Task statement: Render the lines of the listing as a JSON list of strings, one string per line, with blank lines omitted. Cover only the lines starting at the one that contains "Click the private" and ending at the one that contains "[x=48, y=251]", with both of those lines included.

(begin)

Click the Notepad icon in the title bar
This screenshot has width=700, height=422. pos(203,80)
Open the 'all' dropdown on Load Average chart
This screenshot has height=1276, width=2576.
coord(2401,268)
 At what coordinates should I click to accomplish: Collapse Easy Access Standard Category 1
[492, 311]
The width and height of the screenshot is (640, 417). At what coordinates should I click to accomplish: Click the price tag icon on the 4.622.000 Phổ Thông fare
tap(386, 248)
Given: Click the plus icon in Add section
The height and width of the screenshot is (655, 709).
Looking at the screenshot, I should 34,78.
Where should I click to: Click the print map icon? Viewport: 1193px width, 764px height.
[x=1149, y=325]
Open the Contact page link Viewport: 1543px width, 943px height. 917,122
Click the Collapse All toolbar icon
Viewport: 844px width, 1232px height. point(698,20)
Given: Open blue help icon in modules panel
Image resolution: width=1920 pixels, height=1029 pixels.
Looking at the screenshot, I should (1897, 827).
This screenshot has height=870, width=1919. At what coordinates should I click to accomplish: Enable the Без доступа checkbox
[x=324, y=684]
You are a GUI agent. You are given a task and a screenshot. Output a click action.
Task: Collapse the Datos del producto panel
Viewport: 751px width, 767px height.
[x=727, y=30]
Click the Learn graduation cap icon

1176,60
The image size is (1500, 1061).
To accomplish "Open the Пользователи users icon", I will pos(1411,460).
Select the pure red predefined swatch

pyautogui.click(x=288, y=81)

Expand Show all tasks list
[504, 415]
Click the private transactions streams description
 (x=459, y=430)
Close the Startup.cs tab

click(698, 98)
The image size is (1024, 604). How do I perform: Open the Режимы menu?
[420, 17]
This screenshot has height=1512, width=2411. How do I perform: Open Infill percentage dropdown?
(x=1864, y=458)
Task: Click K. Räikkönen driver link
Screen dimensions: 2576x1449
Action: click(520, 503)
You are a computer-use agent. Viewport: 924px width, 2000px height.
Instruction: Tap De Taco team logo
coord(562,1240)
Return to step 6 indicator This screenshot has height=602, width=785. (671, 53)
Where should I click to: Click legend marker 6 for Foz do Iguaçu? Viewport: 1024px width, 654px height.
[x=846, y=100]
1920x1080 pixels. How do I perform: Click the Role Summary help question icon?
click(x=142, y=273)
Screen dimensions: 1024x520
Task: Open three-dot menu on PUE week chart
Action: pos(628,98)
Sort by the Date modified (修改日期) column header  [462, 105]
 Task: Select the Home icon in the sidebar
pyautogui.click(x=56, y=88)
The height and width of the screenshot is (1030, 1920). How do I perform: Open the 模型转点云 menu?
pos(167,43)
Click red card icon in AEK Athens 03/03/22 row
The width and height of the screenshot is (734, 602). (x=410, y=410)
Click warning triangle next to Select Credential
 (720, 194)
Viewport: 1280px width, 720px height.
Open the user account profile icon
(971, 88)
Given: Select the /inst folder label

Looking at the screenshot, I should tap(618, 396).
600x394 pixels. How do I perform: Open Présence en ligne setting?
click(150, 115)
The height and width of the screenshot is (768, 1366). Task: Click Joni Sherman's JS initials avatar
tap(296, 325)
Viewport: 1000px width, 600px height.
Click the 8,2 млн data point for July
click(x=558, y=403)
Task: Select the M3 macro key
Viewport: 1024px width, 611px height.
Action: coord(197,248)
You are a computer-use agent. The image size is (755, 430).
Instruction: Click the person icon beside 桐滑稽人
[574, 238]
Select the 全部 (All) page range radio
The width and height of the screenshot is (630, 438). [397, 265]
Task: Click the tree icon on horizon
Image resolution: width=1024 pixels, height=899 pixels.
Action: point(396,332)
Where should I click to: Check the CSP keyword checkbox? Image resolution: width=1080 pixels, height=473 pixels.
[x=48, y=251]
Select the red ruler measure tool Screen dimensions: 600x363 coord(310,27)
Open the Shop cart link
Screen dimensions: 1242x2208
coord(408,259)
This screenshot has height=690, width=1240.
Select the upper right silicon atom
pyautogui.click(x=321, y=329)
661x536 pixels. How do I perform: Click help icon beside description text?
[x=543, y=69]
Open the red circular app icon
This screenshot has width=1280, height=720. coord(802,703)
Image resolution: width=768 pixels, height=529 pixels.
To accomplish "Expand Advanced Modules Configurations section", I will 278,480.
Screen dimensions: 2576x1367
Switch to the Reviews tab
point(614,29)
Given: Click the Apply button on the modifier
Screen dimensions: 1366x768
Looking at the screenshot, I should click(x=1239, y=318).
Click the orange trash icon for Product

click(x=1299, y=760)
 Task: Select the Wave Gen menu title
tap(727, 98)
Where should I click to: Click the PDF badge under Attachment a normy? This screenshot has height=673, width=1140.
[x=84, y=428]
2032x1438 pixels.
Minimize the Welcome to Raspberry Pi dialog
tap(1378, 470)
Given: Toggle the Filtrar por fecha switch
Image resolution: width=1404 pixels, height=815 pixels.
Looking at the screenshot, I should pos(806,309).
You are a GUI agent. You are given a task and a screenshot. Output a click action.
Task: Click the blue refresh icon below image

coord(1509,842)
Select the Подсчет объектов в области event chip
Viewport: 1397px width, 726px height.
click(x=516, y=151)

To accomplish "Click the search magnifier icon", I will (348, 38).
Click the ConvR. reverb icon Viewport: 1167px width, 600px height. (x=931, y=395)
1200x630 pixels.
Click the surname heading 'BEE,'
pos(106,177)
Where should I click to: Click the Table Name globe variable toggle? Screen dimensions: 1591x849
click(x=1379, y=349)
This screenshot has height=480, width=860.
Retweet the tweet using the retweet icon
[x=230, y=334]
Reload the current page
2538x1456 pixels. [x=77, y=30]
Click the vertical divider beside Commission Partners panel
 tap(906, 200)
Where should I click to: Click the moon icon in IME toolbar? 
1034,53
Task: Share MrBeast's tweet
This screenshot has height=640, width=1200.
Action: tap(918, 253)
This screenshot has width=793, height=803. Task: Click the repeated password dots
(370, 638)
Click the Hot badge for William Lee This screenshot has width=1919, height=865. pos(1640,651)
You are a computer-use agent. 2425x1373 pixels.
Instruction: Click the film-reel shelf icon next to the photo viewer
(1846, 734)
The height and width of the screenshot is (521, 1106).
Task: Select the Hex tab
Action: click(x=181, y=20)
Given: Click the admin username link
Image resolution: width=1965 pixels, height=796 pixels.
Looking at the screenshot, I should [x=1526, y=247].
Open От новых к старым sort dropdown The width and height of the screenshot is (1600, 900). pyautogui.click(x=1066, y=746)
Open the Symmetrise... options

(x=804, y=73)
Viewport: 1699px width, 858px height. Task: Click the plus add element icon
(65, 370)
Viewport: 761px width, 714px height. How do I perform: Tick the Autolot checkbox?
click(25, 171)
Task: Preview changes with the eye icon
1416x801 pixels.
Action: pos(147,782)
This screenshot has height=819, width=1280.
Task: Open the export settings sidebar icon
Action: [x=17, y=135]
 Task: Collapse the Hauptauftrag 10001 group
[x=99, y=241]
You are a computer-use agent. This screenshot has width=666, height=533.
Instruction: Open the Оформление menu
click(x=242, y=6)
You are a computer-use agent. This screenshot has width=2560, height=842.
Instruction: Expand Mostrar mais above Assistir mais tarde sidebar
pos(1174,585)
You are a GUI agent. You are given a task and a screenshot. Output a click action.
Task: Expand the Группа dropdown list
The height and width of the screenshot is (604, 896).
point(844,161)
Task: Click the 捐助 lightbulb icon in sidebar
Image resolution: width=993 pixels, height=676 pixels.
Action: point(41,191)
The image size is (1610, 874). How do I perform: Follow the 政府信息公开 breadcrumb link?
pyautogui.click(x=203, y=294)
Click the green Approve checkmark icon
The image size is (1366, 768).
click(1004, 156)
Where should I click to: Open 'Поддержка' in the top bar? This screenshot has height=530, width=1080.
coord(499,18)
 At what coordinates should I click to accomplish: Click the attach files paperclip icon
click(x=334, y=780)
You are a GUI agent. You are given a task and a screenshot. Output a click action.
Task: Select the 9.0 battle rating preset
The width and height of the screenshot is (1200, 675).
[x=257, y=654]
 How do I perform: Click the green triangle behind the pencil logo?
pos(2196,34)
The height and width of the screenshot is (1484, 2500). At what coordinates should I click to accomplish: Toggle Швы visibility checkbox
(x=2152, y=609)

(end)

Exercise output:
[
  "Click the private transactions streams description",
  " (x=459, y=430)",
  "Close the Startup.cs tab",
  "click(698, 98)",
  "The image size is (1024, 604). How do I perform: Open the Режимы menu?",
  "[420, 17]",
  "This screenshot has height=1512, width=2411. How do I perform: Open Infill percentage dropdown?",
  "(x=1864, y=458)",
  "Task: Click K. Räikkönen driver link",
  "Screen dimensions: 2576x1449",
  "Action: click(520, 503)",
  "You are a computer-use agent. Viewport: 924px width, 2000px height.",
  "Instruction: Tap De Taco team logo",
  "coord(562,1240)",
  "Return to step 6 indicator This screenshot has height=602, width=785. (671, 53)",
  "Where should I click to: Click legend marker 6 for Foz do Iguaçu? Viewport: 1024px width, 654px height.",
  "[x=846, y=100]",
  "1920x1080 pixels. How do I perform: Click the Role Summary help question icon?",
  "click(x=142, y=273)",
  "Screen dimensions: 1024x520",
  "Task: Open three-dot menu on PUE week chart",
  "Action: pos(628,98)",
  "Sort by the Date modified (修改日期) column header  [462, 105]",
  " Task: Select the Home icon in the sidebar",
  "pyautogui.click(x=56, y=88)",
  "The height and width of the screenshot is (1030, 1920). How do I perform: Open the 模型转点云 menu?",
  "pos(167,43)",
  "Click red card icon in AEK Athens 03/03/22 row",
  "The width and height of the screenshot is (734, 602). (x=410, y=410)",
  "Click warning triangle next to Select Credential",
  " (720, 194)",
  "Viewport: 1280px width, 720px height.",
  "Open the user account profile icon",
  "(971, 88)",
  "Given: Select the /inst folder label",
  "Looking at the screenshot, I should tap(618, 396).",
  "600x394 pixels. How do I perform: Open Présence en ligne setting?",
  "click(150, 115)",
  "The height and width of the screenshot is (768, 1366). Task: Click Joni Sherman's JS initials avatar",
  "tap(296, 325)",
  "Viewport: 1000px width, 600px height.",
  "Click the 8,2 млн data point for July",
  "click(x=558, y=403)",
  "Task: Select the M3 macro key",
  "Viewport: 1024px width, 611px height.",
  "Action: coord(197,248)",
  "You are a computer-use agent. The image size is (755, 430).",
  "Instruction: Click the person icon beside 桐滑稽人",
  "[574, 238]",
  "Select the 全部 (All) page range radio",
  "The width and height of the screenshot is (630, 438). [397, 265]",
  "Task: Click the tree icon on horizon",
  "Image resolution: width=1024 pixels, height=899 pixels.",
  "Action: point(396,332)",
  "Where should I click to: Check the CSP keyword checkbox? Image resolution: width=1080 pixels, height=473 pixels.",
  "[x=48, y=251]"
]